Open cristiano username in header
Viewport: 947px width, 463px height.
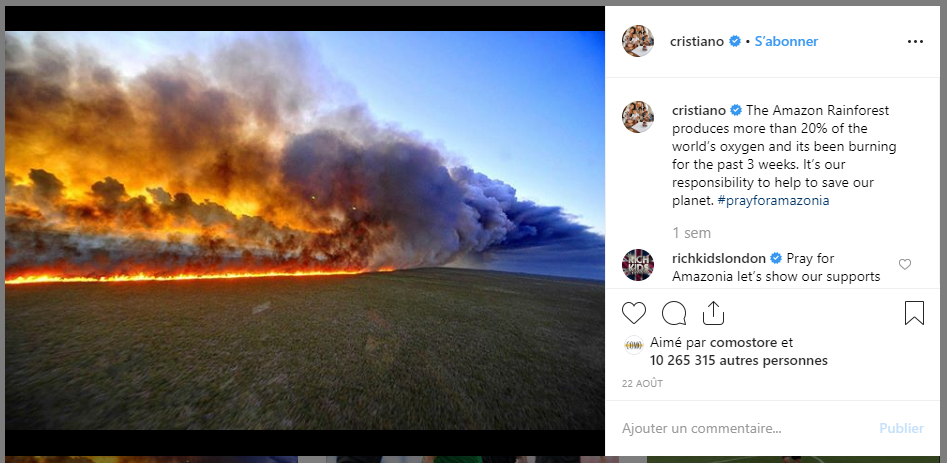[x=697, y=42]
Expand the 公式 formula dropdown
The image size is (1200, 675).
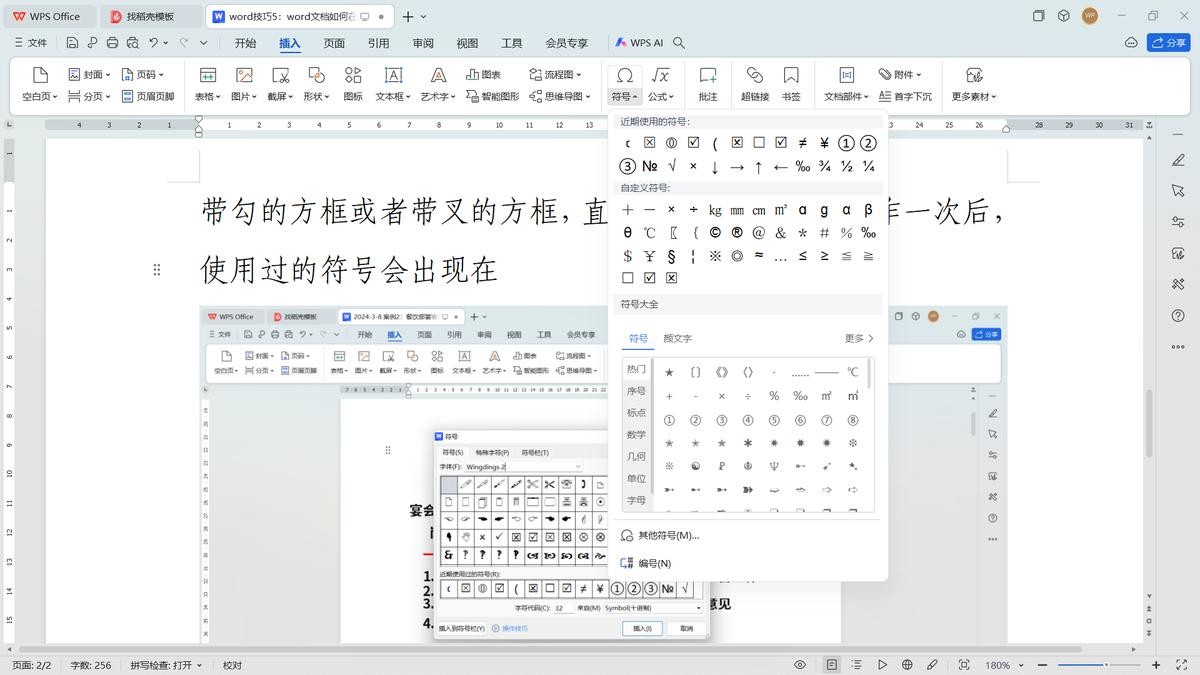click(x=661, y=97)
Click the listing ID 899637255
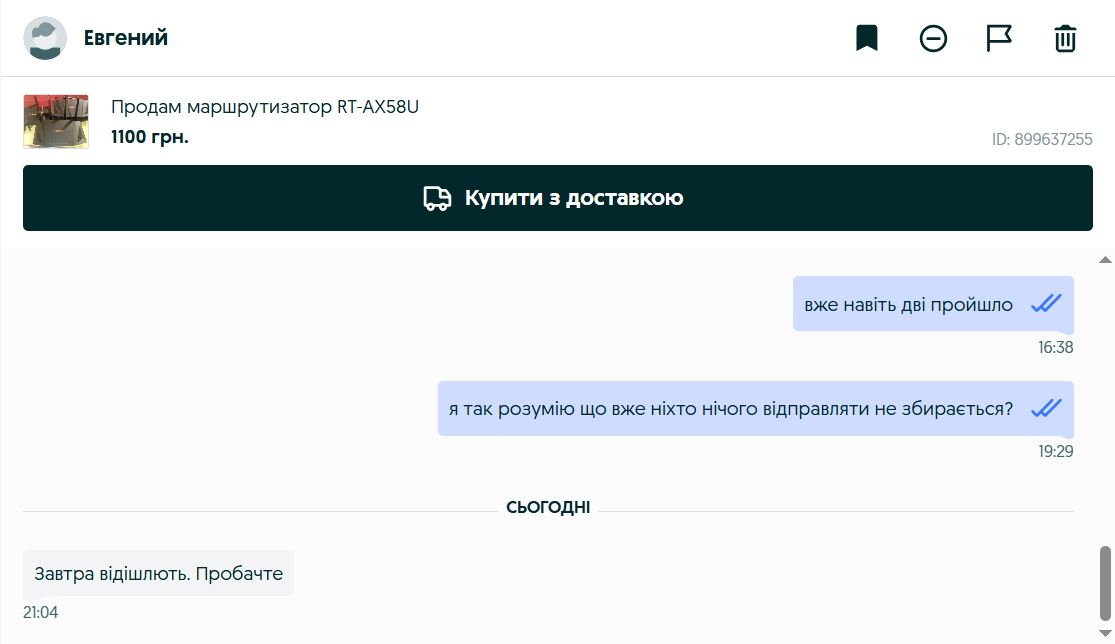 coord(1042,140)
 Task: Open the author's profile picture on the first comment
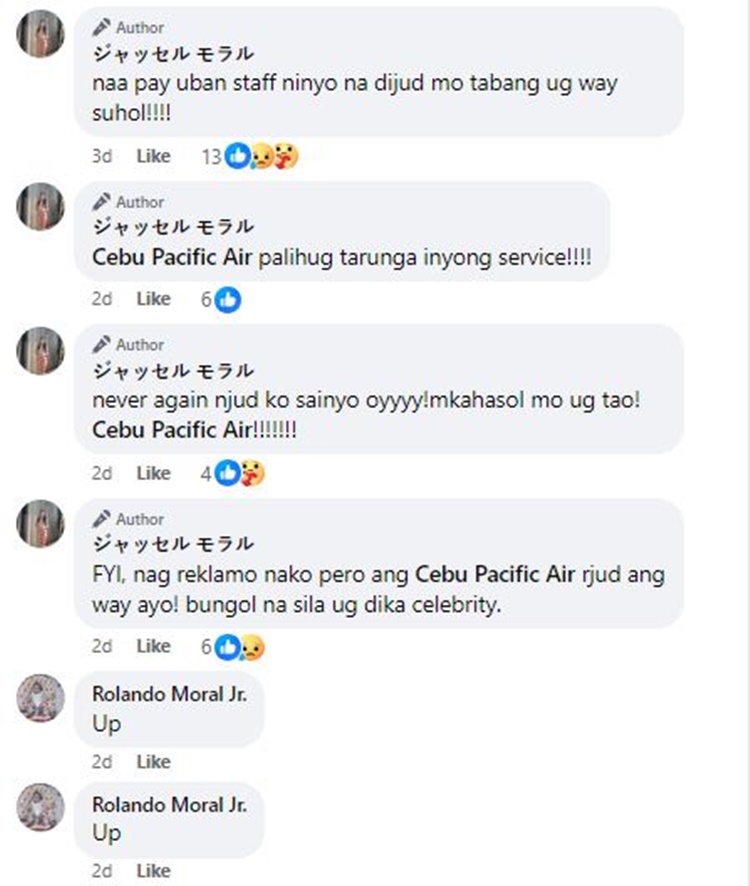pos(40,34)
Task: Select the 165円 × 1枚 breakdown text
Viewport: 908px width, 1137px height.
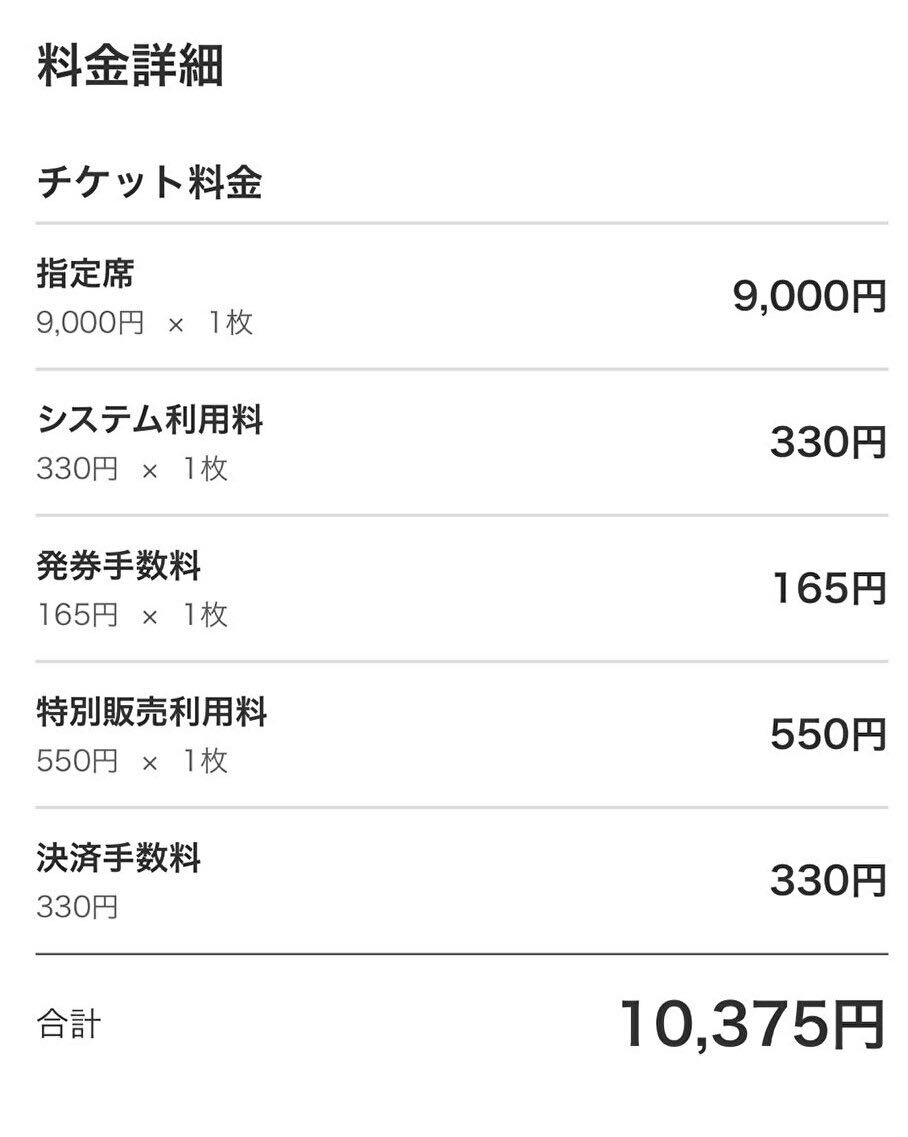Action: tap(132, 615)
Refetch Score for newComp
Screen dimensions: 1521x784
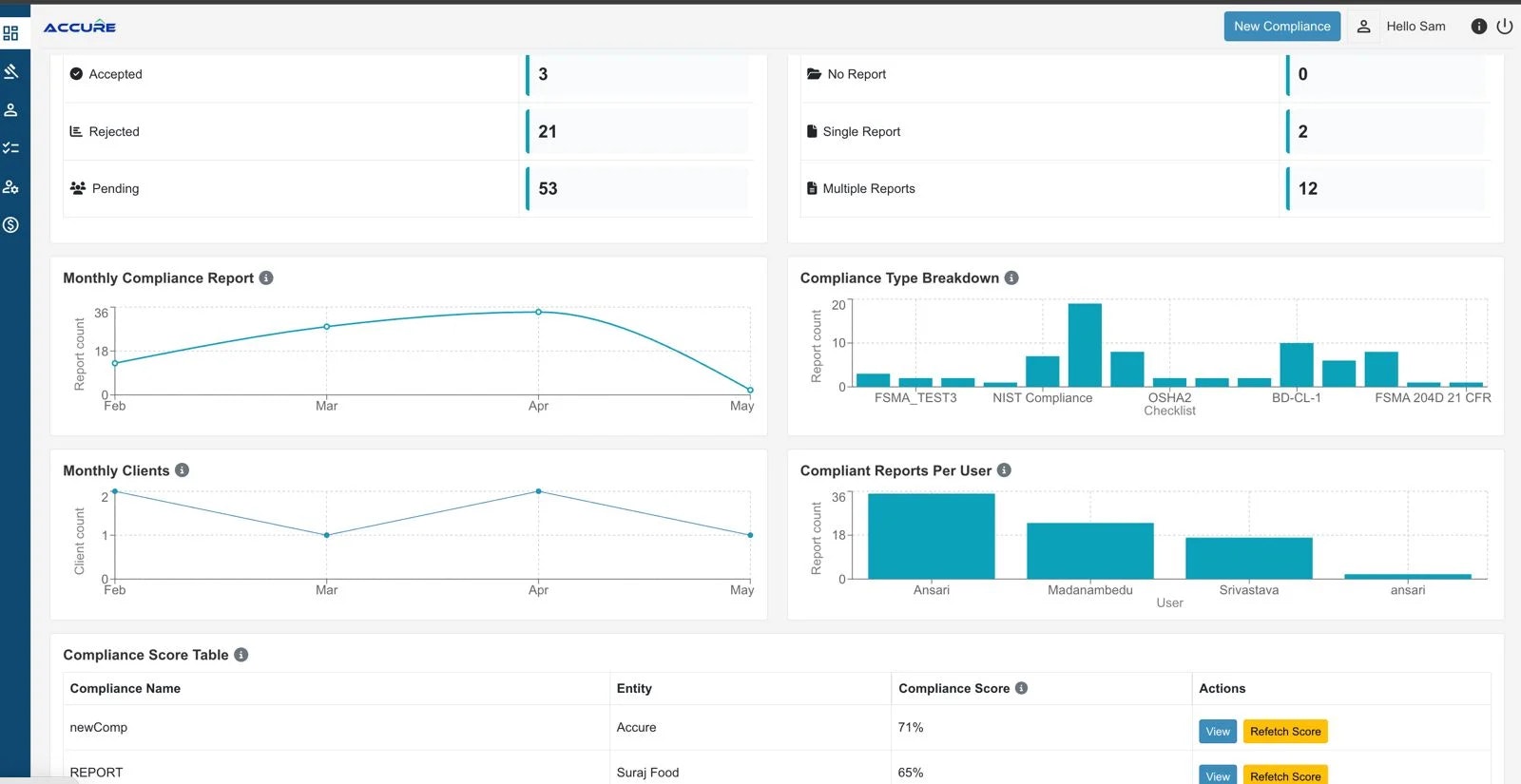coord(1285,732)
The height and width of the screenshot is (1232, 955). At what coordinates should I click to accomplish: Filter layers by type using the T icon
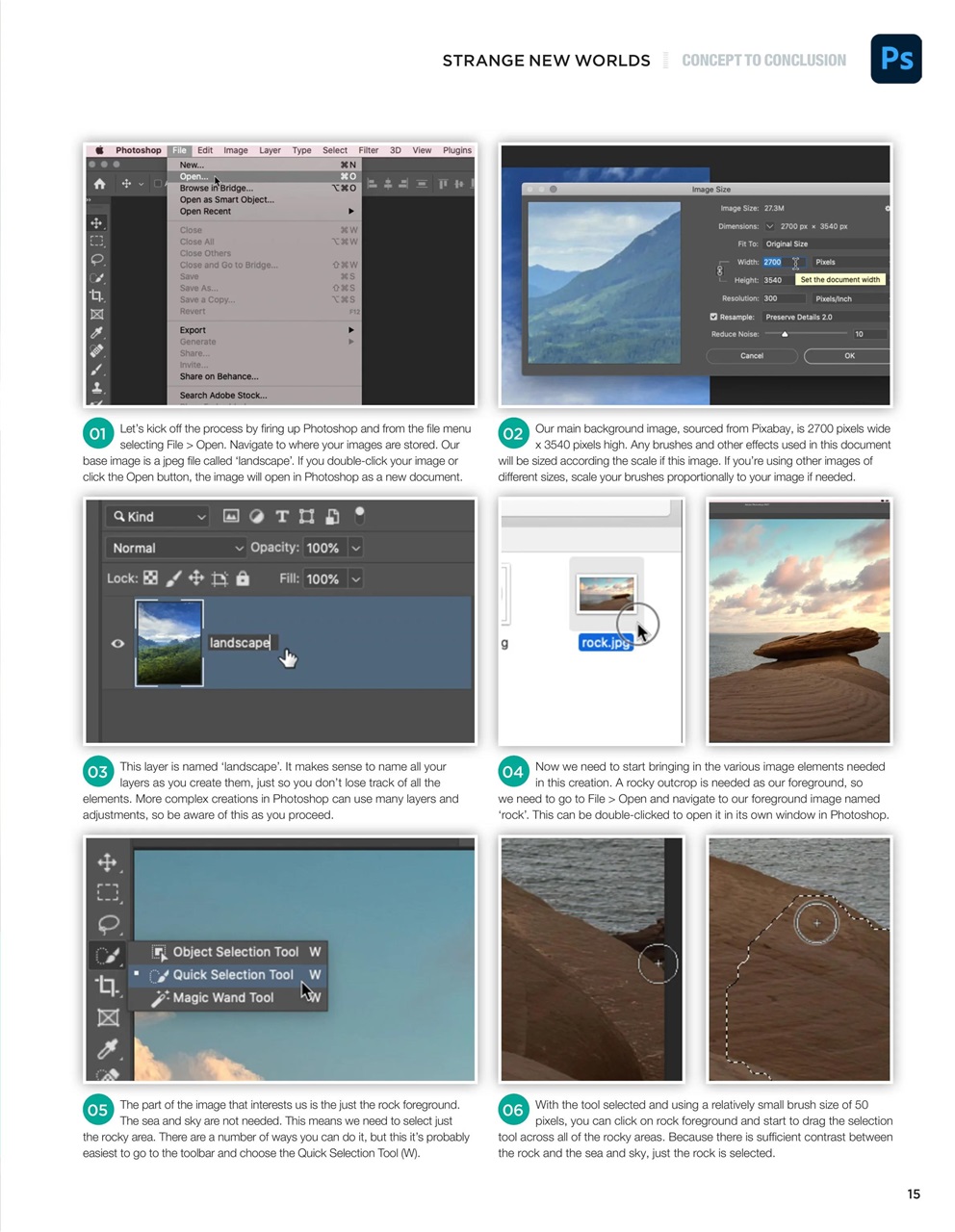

- TASK STATEMENT -
Restate the data above word for word, so that the only difference is the missing pictures.

- SOLUTION FOR THIS TASK -
Open cristiano username in header
Viewport: 947px width, 463px height.
[x=697, y=42]
Expand the 公式 formula dropdown
The image size is (1200, 675).
click(x=661, y=97)
Click the listing ID 899637255
 coord(1042,140)
 Task: Open the author's profile picture on the first comment
pos(40,34)
Task: Select the 165円 × 1枚 breakdown text
Viewport: 908px width, 1137px height.
Action: tap(132, 615)
Refetch Score for newComp
Screen dimensions: 1521x784
coord(1285,732)
The height and width of the screenshot is (1232, 955). At what coordinates should I click to accomplish: Filter layers by type using the T icon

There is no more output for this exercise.